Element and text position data
________________________

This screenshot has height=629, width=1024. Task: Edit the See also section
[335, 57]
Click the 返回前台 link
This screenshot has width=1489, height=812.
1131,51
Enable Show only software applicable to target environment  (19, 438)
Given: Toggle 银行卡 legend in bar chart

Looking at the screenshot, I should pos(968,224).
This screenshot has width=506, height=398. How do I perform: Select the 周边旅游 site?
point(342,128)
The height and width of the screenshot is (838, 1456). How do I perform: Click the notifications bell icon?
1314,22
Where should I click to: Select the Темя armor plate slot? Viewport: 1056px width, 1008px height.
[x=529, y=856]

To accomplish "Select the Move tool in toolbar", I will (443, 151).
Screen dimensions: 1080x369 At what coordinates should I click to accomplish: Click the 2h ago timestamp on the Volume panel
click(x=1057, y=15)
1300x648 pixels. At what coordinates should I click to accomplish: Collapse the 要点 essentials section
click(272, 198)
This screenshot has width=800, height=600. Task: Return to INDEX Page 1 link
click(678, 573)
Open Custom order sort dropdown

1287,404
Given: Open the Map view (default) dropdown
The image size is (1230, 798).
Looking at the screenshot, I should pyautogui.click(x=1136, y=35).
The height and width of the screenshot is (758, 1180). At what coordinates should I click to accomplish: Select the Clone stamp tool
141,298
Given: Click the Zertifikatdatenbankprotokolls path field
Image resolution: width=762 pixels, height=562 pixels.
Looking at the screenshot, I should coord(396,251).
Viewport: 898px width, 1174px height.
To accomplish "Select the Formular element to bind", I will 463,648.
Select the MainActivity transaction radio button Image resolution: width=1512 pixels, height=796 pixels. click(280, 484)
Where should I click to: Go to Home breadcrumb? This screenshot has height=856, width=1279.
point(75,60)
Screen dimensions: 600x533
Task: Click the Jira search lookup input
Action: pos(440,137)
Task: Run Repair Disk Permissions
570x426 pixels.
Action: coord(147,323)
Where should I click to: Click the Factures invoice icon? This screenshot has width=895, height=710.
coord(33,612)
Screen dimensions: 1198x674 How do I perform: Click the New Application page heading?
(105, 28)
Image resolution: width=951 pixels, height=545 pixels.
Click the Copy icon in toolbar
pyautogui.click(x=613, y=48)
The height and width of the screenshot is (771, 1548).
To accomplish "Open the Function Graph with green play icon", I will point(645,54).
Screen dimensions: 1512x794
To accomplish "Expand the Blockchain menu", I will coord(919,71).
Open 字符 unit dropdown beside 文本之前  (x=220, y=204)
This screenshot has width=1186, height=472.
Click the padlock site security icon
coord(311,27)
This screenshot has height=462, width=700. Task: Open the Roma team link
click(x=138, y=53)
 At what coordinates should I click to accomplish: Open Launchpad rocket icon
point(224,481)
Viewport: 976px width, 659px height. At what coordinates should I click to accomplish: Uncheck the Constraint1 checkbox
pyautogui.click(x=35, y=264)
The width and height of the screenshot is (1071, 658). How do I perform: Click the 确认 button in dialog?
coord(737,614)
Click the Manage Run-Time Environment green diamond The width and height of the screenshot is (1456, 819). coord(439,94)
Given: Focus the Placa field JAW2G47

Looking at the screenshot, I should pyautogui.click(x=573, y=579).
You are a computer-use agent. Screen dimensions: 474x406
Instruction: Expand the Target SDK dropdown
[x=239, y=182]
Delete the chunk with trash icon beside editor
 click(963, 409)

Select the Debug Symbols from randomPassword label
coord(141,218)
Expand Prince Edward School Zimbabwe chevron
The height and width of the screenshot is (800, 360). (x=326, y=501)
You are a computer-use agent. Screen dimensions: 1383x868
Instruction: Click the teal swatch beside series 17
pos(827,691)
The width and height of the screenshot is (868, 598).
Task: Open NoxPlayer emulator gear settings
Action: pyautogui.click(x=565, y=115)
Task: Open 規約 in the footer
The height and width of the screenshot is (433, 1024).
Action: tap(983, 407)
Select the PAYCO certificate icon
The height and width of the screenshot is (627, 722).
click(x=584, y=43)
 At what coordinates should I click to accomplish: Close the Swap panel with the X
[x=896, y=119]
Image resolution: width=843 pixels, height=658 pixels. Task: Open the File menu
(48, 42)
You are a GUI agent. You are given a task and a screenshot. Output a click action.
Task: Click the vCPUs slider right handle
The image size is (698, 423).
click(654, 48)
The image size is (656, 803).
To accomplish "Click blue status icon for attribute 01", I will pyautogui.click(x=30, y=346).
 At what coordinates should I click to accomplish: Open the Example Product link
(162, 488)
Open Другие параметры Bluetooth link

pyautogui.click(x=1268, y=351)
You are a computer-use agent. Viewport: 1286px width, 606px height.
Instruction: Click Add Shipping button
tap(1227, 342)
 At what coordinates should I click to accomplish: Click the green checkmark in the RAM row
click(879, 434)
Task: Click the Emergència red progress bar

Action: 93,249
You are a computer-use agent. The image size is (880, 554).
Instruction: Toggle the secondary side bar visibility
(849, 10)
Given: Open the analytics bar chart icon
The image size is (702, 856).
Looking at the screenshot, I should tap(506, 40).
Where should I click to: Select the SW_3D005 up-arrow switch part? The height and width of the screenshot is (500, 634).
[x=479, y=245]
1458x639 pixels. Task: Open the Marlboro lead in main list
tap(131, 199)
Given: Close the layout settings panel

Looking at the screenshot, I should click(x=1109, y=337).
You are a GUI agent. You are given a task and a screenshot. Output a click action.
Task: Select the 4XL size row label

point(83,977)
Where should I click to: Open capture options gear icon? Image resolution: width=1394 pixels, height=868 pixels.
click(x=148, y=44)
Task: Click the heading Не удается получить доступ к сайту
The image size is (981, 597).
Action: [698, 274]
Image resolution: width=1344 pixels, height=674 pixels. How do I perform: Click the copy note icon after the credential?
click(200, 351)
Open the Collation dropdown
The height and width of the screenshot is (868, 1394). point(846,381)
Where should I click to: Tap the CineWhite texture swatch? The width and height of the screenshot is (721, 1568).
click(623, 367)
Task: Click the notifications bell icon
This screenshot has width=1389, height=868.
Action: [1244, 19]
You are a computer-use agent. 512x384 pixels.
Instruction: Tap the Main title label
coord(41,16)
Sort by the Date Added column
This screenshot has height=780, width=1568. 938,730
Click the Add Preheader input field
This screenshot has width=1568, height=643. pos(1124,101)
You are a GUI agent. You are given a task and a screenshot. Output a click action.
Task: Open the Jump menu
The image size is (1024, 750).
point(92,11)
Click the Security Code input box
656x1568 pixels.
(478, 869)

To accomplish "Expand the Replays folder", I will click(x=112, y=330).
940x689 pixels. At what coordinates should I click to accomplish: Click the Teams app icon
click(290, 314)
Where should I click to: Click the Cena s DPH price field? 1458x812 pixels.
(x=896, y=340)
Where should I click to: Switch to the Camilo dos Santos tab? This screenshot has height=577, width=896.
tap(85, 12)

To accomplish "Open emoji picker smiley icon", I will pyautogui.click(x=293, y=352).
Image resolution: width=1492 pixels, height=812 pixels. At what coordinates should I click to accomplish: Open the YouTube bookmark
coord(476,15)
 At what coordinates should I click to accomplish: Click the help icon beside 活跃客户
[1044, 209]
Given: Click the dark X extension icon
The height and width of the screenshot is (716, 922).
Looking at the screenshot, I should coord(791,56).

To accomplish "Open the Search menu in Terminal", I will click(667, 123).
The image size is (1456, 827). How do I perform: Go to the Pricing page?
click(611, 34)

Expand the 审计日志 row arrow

________________________

Pull every line from the listing above and reproduce each one unchanged.

• [Expected answer]
This screenshot has height=629, width=1024. Task: Edit the See also section
[335, 57]
Click the 返回前台 link
This screenshot has width=1489, height=812.
1131,51
Enable Show only software applicable to target environment  (19, 438)
Given: Toggle 银行卡 legend in bar chart

Looking at the screenshot, I should pos(968,224).
This screenshot has width=506, height=398. How do I perform: Select the 周边旅游 site?
point(342,128)
The height and width of the screenshot is (838, 1456). How do I perform: Click the notifications bell icon?
1314,22
Where should I click to: Select the Темя armor plate slot? Viewport: 1056px width, 1008px height.
[x=529, y=856]

To accomplish "Select the Move tool in toolbar", I will (443, 151).
Screen dimensions: 1080x369 At what coordinates should I click to accomplish: Click the 2h ago timestamp on the Volume panel
click(x=1057, y=15)
1300x648 pixels. At what coordinates should I click to accomplish: Collapse the 要点 essentials section
click(272, 198)
This screenshot has width=800, height=600. Task: Return to INDEX Page 1 link
click(678, 573)
Open Custom order sort dropdown

1287,404
Given: Open the Map view (default) dropdown
The image size is (1230, 798).
Looking at the screenshot, I should pyautogui.click(x=1136, y=35).
The height and width of the screenshot is (758, 1180). At what coordinates should I click to accomplish: Select the Clone stamp tool
141,298
Given: Click the Zertifikatdatenbankprotokolls path field
Image resolution: width=762 pixels, height=562 pixels.
Looking at the screenshot, I should coord(396,251).
Viewport: 898px width, 1174px height.
To accomplish "Select the Formular element to bind", I will 463,648.
Select the MainActivity transaction radio button Image resolution: width=1512 pixels, height=796 pixels. click(280, 484)
Where should I click to: Go to Home breadcrumb? This screenshot has height=856, width=1279.
point(75,60)
Screen dimensions: 600x533
Task: Click the Jira search lookup input
Action: pos(440,137)
Task: Run Repair Disk Permissions
570x426 pixels.
Action: coord(147,323)
Where should I click to: Click the Factures invoice icon? This screenshot has width=895, height=710.
coord(33,612)
Screen dimensions: 1198x674 How do I perform: Click the New Application page heading?
(105, 28)
Image resolution: width=951 pixels, height=545 pixels.
Click the Copy icon in toolbar
pyautogui.click(x=613, y=48)
The height and width of the screenshot is (771, 1548).
To accomplish "Open the Function Graph with green play icon", I will point(645,54).
Screen dimensions: 1512x794
To accomplish "Expand the Blockchain menu", I will coord(919,71).
Open 字符 unit dropdown beside 文本之前  (x=220, y=204)
This screenshot has width=1186, height=472.
Click the padlock site security icon
coord(311,27)
This screenshot has height=462, width=700. Task: Open the Roma team link
click(x=138, y=53)
 At what coordinates should I click to accomplish: Open Launchpad rocket icon
point(224,481)
Viewport: 976px width, 659px height. At what coordinates should I click to accomplish: Uncheck the Constraint1 checkbox
pyautogui.click(x=35, y=264)
The width and height of the screenshot is (1071, 658). How do I perform: Click the 确认 button in dialog?
coord(737,614)
Click the Manage Run-Time Environment green diamond The width and height of the screenshot is (1456, 819). coord(439,94)
Given: Focus the Placa field JAW2G47

Looking at the screenshot, I should pyautogui.click(x=573, y=579).
You are a computer-use agent. Screen dimensions: 474x406
Instruction: Expand the Target SDK dropdown
[x=239, y=182]
Delete the chunk with trash icon beside editor
 click(963, 409)

Select the Debug Symbols from randomPassword label
coord(141,218)
Expand Prince Edward School Zimbabwe chevron
The height and width of the screenshot is (800, 360). (x=326, y=501)
You are a computer-use agent. Screen dimensions: 1383x868
Instruction: Click the teal swatch beside series 17
pos(827,691)
The width and height of the screenshot is (868, 598).
Task: Open NoxPlayer emulator gear settings
Action: pyautogui.click(x=565, y=115)
Task: Open 規約 in the footer
The height and width of the screenshot is (433, 1024).
Action: tap(983, 407)
Select the PAYCO certificate icon
The height and width of the screenshot is (627, 722).
click(x=584, y=43)
 At what coordinates should I click to accomplish: Close the Swap panel with the X
[x=896, y=119]
Image resolution: width=843 pixels, height=658 pixels. Task: Open the File menu
(48, 42)
You are a GUI agent. You are given a task and a screenshot. Output a click action.
Task: Click the vCPUs slider right handle
The image size is (698, 423).
click(654, 48)
The image size is (656, 803).
To accomplish "Click blue status icon for attribute 01", I will pyautogui.click(x=30, y=346).
 At what coordinates should I click to accomplish: Open the Example Product link
(162, 488)
Open Другие параметры Bluetooth link

pyautogui.click(x=1268, y=351)
You are a computer-use agent. Viewport: 1286px width, 606px height.
Instruction: Click Add Shipping button
tap(1227, 342)
 At what coordinates should I click to accomplish: Click the green checkmark in the RAM row
click(879, 434)
Task: Click the Emergència red progress bar

Action: 93,249
You are a computer-use agent. The image size is (880, 554).
Instruction: Toggle the secondary side bar visibility
(849, 10)
Given: Open the analytics bar chart icon
The image size is (702, 856).
Looking at the screenshot, I should tap(506, 40).
Where should I click to: Select the SW_3D005 up-arrow switch part? The height and width of the screenshot is (500, 634).
[x=479, y=245]
1458x639 pixels. Task: Open the Marlboro lead in main list
tap(131, 199)
Given: Close the layout settings panel

Looking at the screenshot, I should click(x=1109, y=337).
You are a GUI agent. You are given a task and a screenshot. Output a click action.
Task: Select the 4XL size row label

point(83,977)
Where should I click to: Open capture options gear icon? Image resolution: width=1394 pixels, height=868 pixels.
click(x=148, y=44)
Task: Click the heading Не удается получить доступ к сайту
The image size is (981, 597).
Action: [698, 274]
Image resolution: width=1344 pixels, height=674 pixels. How do I perform: Click the copy note icon after the credential?
click(200, 351)
Open the Collation dropdown
The height and width of the screenshot is (868, 1394). point(846,381)
Where should I click to: Tap the CineWhite texture swatch? The width and height of the screenshot is (721, 1568).
click(623, 367)
Task: Click the notifications bell icon
This screenshot has width=1389, height=868.
Action: [1244, 19]
You are a computer-use agent. 512x384 pixels.
Instruction: Tap the Main title label
coord(41,16)
Sort by the Date Added column
This screenshot has height=780, width=1568. 938,730
Click the Add Preheader input field
This screenshot has width=1568, height=643. pos(1124,101)
You are a GUI agent. You are given a task and a screenshot. Output a click action.
Task: Open the Jump menu
The image size is (1024, 750).
point(92,11)
Click the Security Code input box
656x1568 pixels.
(478, 869)

To accomplish "Expand the Replays folder", I will click(x=112, y=330).
940x689 pixels. At what coordinates should I click to accomplish: Click the Teams app icon
click(290, 314)
Where should I click to: Click the Cena s DPH price field? 1458x812 pixels.
(x=896, y=340)
Where should I click to: Switch to the Camilo dos Santos tab? This screenshot has height=577, width=896.
tap(85, 12)

To accomplish "Open emoji picker smiley icon", I will pyautogui.click(x=293, y=352).
Image resolution: width=1492 pixels, height=812 pixels. At what coordinates should I click to accomplish: Open the YouTube bookmark
coord(476,15)
 At what coordinates should I click to accomplish: Click the help icon beside 活跃客户
[1044, 209]
Given: Click the dark X extension icon
The height and width of the screenshot is (716, 922).
Looking at the screenshot, I should coord(791,56).

To accomplish "Open the Search menu in Terminal", I will click(667, 123).
The image size is (1456, 827). How do I perform: Go to the Pricing page?
click(611, 34)

Expand the 审计日志 row arrow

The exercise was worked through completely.